Prenons nos responsabilités en choisissant nos soirées mais ne critiquons pas le fait que cette scène deviennent trop accessible et populaire. C’est cela qui a permis d’avoir les week end de folie parisiens actuels et ce n’était pas gagné .

N’oublions pas que Paris revient de loin …

On a tendance à prendre pour acquis le dynamisme actuel de la scène et pourtant il y a un peu plus de 5 ans, la scène parisienne était désastreuse. La Préfecture avait adopté une politique de répression forte contre des promoteurs ou gérants de clubs : fermeture administrative, amende pour tapage nocturne, demande de travaux d’insonorisation hors de prix. La vie nocturne subissait … en silence. Pourtant ce n’est pas le bruit mais l’incompréhension qui se cachait derrière la répression : le monde la nuit est alors considéré comme « glauque, bizarre, dangereux », le clubbing ne relève en rien de la culture et ne doit pas être favorisé. Paris souffrait de sa technocratie, sa gérontocratie. Les artistes internationaux se déplaçaient rarement, les artistes français fuyaient la capitale pour Berlin ou Londres. Le 11 novembre 2010, le monde titrait sa rubrique culture « Paris capitale européenne de l’ennui». Paris ville musée, à 22h30 les lumière s’éteignaient. Pourtant dès 2009, la révolte gronde et se formalise dans une pétition appelée « quand la nuit meurt en silence » , Paris ne sera pas une ville sage et normée !

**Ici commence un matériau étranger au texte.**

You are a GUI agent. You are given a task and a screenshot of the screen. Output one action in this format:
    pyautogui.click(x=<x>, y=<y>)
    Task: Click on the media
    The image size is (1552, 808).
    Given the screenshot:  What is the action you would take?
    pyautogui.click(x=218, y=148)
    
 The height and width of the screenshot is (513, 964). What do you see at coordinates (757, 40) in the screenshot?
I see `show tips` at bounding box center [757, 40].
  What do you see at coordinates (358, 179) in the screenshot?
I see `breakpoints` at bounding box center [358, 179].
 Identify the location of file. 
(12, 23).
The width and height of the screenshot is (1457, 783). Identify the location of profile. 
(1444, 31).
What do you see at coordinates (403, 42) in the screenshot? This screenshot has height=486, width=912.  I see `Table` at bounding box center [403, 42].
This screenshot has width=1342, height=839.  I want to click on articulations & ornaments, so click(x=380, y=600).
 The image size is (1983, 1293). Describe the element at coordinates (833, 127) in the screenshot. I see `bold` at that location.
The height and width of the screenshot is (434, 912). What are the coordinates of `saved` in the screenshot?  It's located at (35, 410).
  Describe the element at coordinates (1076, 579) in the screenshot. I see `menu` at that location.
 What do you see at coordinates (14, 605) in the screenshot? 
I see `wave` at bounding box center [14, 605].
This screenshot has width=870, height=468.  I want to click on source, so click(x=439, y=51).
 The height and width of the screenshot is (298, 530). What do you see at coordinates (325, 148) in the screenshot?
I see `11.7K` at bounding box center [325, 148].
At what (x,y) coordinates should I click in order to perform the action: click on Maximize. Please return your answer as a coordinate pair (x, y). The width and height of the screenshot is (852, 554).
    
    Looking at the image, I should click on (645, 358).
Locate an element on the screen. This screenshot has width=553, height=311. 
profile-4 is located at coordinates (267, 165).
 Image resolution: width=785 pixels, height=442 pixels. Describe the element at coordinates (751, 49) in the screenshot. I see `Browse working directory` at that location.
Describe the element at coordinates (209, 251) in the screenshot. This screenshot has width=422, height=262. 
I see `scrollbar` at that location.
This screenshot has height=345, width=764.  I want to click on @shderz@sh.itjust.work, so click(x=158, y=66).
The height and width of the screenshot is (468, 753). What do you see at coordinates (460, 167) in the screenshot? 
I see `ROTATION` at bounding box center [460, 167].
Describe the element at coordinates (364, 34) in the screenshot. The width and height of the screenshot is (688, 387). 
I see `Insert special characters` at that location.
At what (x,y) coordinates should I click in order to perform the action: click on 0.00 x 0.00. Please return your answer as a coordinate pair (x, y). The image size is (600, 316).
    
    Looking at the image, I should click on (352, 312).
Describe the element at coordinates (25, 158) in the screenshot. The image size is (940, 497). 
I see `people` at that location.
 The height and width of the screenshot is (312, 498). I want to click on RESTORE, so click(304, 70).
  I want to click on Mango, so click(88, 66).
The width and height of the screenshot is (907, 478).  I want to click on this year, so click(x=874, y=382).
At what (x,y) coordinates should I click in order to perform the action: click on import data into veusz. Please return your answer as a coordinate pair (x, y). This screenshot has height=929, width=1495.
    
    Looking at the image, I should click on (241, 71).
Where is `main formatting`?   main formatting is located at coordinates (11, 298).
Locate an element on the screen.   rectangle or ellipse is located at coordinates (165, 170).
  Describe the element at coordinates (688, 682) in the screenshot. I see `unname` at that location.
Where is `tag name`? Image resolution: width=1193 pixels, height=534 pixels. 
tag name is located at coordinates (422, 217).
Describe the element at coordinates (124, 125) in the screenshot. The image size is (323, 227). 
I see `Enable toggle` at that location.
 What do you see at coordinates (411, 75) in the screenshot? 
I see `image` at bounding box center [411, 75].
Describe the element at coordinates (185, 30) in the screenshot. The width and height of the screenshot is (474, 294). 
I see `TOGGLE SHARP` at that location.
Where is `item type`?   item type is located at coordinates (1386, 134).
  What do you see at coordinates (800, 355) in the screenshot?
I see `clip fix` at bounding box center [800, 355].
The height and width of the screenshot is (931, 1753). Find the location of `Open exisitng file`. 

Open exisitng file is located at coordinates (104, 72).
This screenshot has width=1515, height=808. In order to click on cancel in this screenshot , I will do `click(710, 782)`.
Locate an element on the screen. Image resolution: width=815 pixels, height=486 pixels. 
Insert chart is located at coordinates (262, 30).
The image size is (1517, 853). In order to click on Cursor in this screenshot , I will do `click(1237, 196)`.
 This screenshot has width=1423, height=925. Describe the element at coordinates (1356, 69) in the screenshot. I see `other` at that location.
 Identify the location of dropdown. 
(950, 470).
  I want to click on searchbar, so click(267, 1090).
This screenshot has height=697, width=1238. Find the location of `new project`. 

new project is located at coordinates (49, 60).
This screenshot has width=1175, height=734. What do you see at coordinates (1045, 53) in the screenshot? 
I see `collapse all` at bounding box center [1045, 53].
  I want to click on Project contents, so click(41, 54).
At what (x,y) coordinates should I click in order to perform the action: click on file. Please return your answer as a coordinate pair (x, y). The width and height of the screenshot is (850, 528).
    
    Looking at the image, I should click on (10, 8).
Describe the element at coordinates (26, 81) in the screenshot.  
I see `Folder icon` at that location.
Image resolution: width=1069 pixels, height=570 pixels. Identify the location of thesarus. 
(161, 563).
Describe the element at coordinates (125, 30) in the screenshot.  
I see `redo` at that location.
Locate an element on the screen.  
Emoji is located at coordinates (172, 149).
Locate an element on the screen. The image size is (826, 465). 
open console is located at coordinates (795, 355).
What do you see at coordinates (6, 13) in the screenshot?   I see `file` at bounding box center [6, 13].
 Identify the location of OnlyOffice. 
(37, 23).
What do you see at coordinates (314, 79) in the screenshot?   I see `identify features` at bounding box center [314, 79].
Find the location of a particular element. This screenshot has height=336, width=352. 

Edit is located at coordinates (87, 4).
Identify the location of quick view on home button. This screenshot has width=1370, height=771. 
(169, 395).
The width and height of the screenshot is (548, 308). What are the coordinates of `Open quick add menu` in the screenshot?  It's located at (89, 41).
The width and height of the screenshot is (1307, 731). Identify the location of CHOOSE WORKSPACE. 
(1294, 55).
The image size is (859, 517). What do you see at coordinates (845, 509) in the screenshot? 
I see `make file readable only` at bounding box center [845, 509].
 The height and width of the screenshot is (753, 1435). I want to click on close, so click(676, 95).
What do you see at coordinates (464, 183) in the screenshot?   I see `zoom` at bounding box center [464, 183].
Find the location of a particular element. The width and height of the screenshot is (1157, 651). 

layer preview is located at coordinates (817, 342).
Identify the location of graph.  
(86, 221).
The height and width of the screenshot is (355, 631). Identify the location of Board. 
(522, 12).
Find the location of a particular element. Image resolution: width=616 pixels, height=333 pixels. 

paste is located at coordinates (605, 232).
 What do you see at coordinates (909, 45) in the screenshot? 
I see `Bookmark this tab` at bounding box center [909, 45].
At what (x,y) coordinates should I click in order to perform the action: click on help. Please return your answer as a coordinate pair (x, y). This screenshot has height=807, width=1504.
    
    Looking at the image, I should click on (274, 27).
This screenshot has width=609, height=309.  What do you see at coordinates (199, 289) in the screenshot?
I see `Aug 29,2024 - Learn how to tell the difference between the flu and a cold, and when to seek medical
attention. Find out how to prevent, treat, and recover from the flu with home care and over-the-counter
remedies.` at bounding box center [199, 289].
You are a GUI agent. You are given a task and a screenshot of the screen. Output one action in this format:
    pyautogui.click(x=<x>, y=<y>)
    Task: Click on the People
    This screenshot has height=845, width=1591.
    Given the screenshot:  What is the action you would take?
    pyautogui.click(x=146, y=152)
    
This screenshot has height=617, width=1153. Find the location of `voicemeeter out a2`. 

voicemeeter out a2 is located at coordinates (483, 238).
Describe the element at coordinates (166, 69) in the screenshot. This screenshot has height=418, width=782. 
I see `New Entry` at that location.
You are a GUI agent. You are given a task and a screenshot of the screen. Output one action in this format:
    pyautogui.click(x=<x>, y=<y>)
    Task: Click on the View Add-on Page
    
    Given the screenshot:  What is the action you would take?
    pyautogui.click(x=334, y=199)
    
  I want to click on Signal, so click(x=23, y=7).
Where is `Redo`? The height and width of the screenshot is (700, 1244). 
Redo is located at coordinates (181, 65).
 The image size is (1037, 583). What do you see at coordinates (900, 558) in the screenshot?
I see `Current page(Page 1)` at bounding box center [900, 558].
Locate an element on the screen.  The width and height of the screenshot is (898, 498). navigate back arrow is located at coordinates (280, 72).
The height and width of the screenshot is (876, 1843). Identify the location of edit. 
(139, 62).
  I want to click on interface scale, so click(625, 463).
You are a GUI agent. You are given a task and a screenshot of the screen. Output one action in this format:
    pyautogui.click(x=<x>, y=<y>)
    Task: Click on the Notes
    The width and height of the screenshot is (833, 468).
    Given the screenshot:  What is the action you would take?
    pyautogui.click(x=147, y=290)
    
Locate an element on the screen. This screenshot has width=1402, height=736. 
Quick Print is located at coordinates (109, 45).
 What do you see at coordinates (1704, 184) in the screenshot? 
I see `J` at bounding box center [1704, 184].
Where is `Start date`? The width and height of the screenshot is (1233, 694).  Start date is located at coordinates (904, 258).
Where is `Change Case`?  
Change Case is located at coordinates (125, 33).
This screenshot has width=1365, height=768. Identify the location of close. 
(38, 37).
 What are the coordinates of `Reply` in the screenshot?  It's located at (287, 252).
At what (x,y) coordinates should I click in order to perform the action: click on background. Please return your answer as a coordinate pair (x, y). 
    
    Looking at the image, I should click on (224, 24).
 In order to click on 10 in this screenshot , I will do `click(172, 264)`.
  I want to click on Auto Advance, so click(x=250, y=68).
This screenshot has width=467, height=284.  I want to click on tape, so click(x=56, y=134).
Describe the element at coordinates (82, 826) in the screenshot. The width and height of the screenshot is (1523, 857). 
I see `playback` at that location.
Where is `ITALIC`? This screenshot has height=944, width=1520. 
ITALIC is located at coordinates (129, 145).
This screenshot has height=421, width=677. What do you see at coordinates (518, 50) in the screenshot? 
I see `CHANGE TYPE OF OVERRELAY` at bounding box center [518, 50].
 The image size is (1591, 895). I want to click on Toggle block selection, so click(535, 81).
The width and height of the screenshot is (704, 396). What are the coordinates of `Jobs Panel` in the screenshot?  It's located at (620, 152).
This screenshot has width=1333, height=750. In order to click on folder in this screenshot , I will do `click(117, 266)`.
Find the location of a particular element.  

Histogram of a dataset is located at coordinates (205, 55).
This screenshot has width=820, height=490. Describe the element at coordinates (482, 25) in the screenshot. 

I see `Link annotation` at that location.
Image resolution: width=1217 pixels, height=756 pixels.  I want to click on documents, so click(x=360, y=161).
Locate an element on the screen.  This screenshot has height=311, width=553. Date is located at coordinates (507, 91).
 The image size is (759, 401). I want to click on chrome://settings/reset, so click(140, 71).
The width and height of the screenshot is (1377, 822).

Les sundae arrivent d’abord et réveillent les dimanches des Français. Eté 2012, un groupe de potes s’en inspire et organise le dimanche en journée un évènement régulier appelé Twisted. Ca se passe sur une péniche, vous l’avez compris La Concrète est sur le point de naître. La demande est forte et stimule la scène française qui reprend forme. Les artistes français trouvent des résidences, sont de plus en plus nombreux, de plus en plus connectés, les clubs et les soirées « underground » fleurissent, Paris est sauvé.

Paris aujourd’hui, c’est quoi ? c’est où ?

Paris renait, Paris est sorti de son mutisme de poseur de teilles et de talons hauts, Paris aime la techno, la house, la minimale, la micro house (et tous les autres genres) Paris aime l’art, la non chalance, le roots, les drogues. Paris aime faire la fête du vendredi au lundi matin, Paris aime les befores sur les quais et les afters en banlieue. Paris est insatiable et les promoteurs ou DA l’ont compris.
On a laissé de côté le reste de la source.